Fig. 58: a) GIXD data and b) XRR data allow the mixed phase formation to be observed. All spectra are vertically offset for clarity.

Two perylene derivatives, DIP and PDIR-CN2, were found to be an excellent model system to study CT effects in organic semiconductors. Three different architectures were chosen: a planar heterojunction (PHJ), a two-component mixed bulk-heterojunction film (BHJ) with different mixing ratios, and a superlattice (SL) consisting of 20 alternating monolayers as an intermediate case. The two compounds were characterised regarding structural organisation of the molecules during simultaneous or consecutive growth by organic molecular beam deposition (OMBD), as this is crucial for the formation of D/A interfaces. The result demonstrates a high miscibility between DIP and PDIR-CN2 molecules, leading to the formation of a new mixed phase polymorph. Apparent changes in lattice parameters show the reorientation of D and A molecules thus creating face-to-face stacking with molecular planes parallel to each other. Despite weak crystallinity in the in-plane direction, mixed films in the absence of phase separation exhibit preferential D/A stacking, which is expected to enable CT state formation in this direction.

Spectroscopic methods were used for the characterisation of the electronic coupling (Figure 59). In Figure 59a a new emission band, emerging around 1.4 eV, was assigned to radiative recombination processes from the charge-transfer state between DIP and PDIR-CN2 molecules apparently accompanied by enhanced non-radiative recombination, that was interpreted from its strong photoluminescence quenching. The CT state can be excited directly, avoiding transfer from higher-energy molecular excitons, confirmed by using a red laser. Regarding the layered samples, the PHJ exhibits strong emission dominated mainly by PDIR-CN2 excitonic recombination. Emission of the SL contains features of both components, and only weak emission features from the CT states can be observed.

Fig-059-HL17.jpg

Fig. 59: a) Photoluminescence spectra. b) Anisotropic components of the extinction coefficient of the 1:1 film. The inset zooms into the range of 1.4−2.2 eV. c) Schematic energy-level diagram for the mixture DIP/PDIR-CN2 (top) and orientations of transition dipole moments (bottom).

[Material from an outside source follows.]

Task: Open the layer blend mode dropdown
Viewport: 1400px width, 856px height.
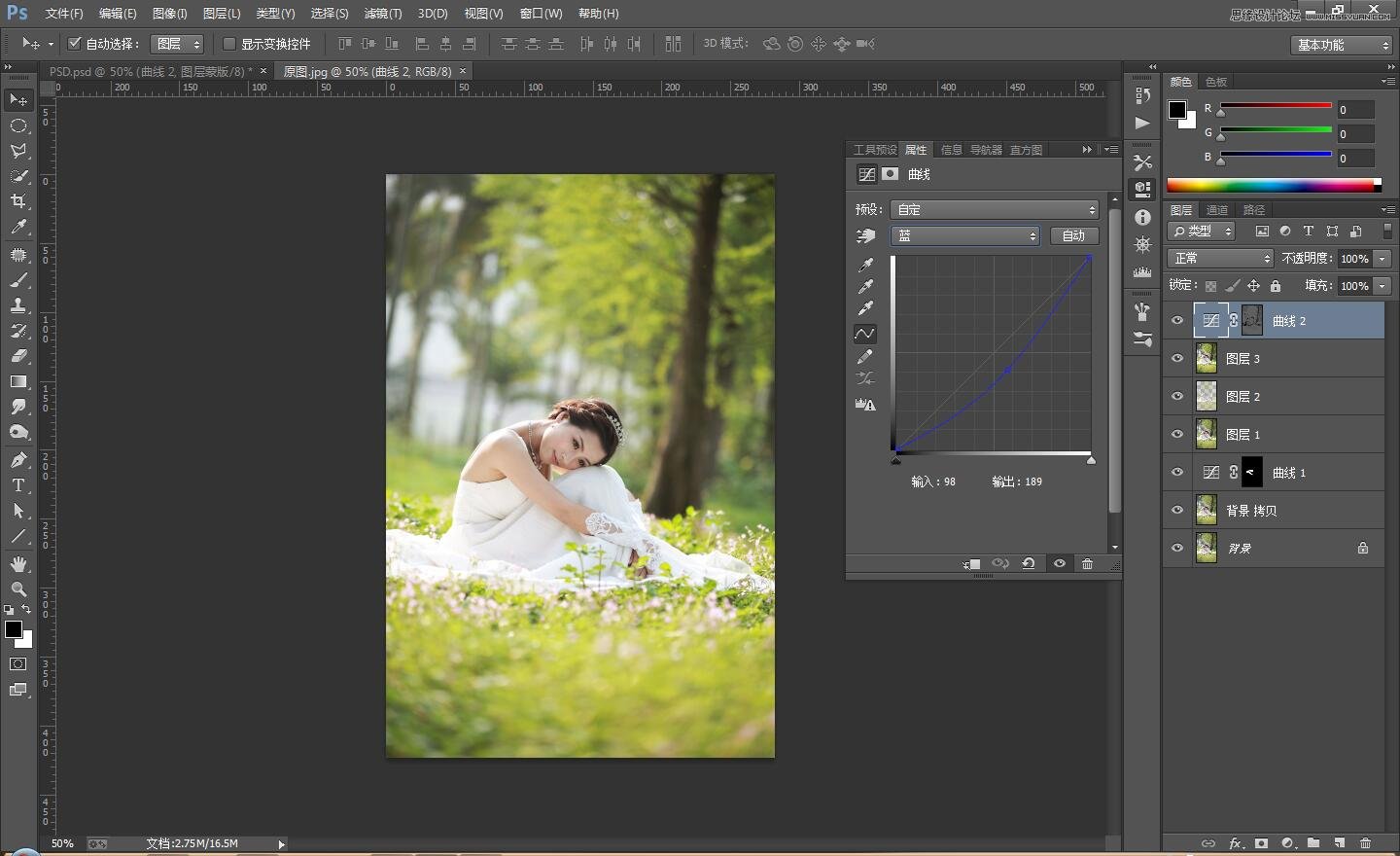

The absorption spectrum of the equimolar mixed film clearly reveals a broad band at photon energies below the optical gaps of the pristine materials (1.5−2.1 eV, Figure 59b), which originates from direct excitation of CT states. From the overlap of the absorption and emission spectra, the dominant CT state energy can be deduced. The energy-level diagram of the resulting CT complex is depicted in Figure 59c, where the energy gap ΔEDA and the CT state energy give a CT exciton binding energy of about 0.2 eV. Spectroscopic ellipsometry allows the two anisotropic components of a 1:1 film to be distinguished as the CT band is only visible in the in-plane direction, which is the direction of the π−π interaction. Intermolecular D/A interactions are directly related to the overlap of their frontier orbitals, which is maximal in π−π stacking or face-to-face geometry (perpendicular to the molecular backbones). Therefore, the presented CT is stronger in mixed films, where molecule reorientation facilitates orbital overlap, in contrast to planar interfaces (PHJ and SL) with almost exclusively edge-on-edge stacking. The anisotropic character of the electronic transition to the excited CT state polarised in the in-plane direction is sketched in Figure 59c (bottom). Thus, π−π stacking is a prerequisite for efficient intermolecular coupling, while the strong intermolecular interaction itself seems to play a role as one of the driving forces for molecular (re)arrangement.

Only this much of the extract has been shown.